#### Goal:
Transcribe the material below verbatim, line for line, from start to finish.

#### Source material:
____________________
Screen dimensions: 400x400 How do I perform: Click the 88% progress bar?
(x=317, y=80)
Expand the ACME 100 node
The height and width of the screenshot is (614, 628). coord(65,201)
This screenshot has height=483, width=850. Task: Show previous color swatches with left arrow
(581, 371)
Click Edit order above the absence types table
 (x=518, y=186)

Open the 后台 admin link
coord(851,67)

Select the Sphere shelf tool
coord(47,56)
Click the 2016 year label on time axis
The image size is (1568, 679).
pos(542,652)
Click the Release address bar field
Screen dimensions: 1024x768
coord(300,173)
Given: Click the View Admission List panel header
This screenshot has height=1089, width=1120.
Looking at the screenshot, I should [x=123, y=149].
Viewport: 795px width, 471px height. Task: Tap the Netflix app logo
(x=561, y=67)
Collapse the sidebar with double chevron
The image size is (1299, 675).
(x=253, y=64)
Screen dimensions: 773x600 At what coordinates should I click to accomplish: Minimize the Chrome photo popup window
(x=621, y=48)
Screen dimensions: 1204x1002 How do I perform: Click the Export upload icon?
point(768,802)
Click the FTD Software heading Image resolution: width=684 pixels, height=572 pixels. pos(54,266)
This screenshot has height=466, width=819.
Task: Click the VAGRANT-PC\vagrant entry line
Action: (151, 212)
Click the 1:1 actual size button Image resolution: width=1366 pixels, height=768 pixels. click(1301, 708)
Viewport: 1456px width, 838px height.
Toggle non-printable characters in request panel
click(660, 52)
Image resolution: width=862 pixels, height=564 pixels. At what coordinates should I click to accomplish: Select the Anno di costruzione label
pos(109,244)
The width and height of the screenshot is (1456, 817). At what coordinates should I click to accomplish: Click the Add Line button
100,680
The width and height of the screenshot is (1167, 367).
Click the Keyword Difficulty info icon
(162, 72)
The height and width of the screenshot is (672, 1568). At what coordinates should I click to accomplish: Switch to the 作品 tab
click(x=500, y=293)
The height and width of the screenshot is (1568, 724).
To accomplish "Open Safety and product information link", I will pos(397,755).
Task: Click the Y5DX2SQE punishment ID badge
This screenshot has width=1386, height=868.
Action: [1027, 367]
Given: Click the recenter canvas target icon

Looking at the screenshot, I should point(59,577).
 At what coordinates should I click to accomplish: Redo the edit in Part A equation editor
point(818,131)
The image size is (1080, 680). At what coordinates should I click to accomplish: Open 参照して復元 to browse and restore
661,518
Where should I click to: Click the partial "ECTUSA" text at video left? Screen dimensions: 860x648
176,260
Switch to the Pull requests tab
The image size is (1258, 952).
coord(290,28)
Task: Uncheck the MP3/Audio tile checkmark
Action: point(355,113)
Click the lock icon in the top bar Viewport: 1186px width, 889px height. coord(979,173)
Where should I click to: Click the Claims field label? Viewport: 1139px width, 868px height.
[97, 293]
____________________
#### Exercise output:
Screen dimensions: 400x400 How do I perform: Click the 88% progress bar?
(x=317, y=80)
Expand the ACME 100 node
The height and width of the screenshot is (614, 628). coord(65,201)
This screenshot has height=483, width=850. Task: Show previous color swatches with left arrow
(581, 371)
Click Edit order above the absence types table
 (x=518, y=186)

Open the 后台 admin link
coord(851,67)

Select the Sphere shelf tool
coord(47,56)
Click the 2016 year label on time axis
The image size is (1568, 679).
pos(542,652)
Click the Release address bar field
Screen dimensions: 1024x768
coord(300,173)
Given: Click the View Admission List panel header
This screenshot has height=1089, width=1120.
Looking at the screenshot, I should [x=123, y=149].
Viewport: 795px width, 471px height. Task: Tap the Netflix app logo
(x=561, y=67)
Collapse the sidebar with double chevron
The image size is (1299, 675).
(x=253, y=64)
Screen dimensions: 773x600 At what coordinates should I click to accomplish: Minimize the Chrome photo popup window
(x=621, y=48)
Screen dimensions: 1204x1002 How do I perform: Click the Export upload icon?
point(768,802)
Click the FTD Software heading Image resolution: width=684 pixels, height=572 pixels. pos(54,266)
This screenshot has height=466, width=819.
Task: Click the VAGRANT-PC\vagrant entry line
Action: (151, 212)
Click the 1:1 actual size button Image resolution: width=1366 pixels, height=768 pixels. click(1301, 708)
Viewport: 1456px width, 838px height.
Toggle non-printable characters in request panel
click(660, 52)
Image resolution: width=862 pixels, height=564 pixels. At what coordinates should I click to accomplish: Select the Anno di costruzione label
pos(109,244)
The width and height of the screenshot is (1456, 817). At what coordinates should I click to accomplish: Click the Add Line button
100,680
The width and height of the screenshot is (1167, 367).
Click the Keyword Difficulty info icon
(162, 72)
The height and width of the screenshot is (672, 1568). At what coordinates should I click to accomplish: Switch to the 作品 tab
click(x=500, y=293)
The height and width of the screenshot is (1568, 724).
To accomplish "Open Safety and product information link", I will pos(397,755).
Task: Click the Y5DX2SQE punishment ID badge
This screenshot has width=1386, height=868.
Action: [1027, 367]
Given: Click the recenter canvas target icon

Looking at the screenshot, I should point(59,577).
 At what coordinates should I click to accomplish: Redo the edit in Part A equation editor
point(818,131)
The image size is (1080, 680). At what coordinates should I click to accomplish: Open 参照して復元 to browse and restore
661,518
Where should I click to: Click the partial "ECTUSA" text at video left? Screen dimensions: 860x648
176,260
Switch to the Pull requests tab
The image size is (1258, 952).
coord(290,28)
Task: Uncheck the MP3/Audio tile checkmark
Action: point(355,113)
Click the lock icon in the top bar Viewport: 1186px width, 889px height. coord(979,173)
Where should I click to: Click the Claims field label? Viewport: 1139px width, 868px height.
[97, 293]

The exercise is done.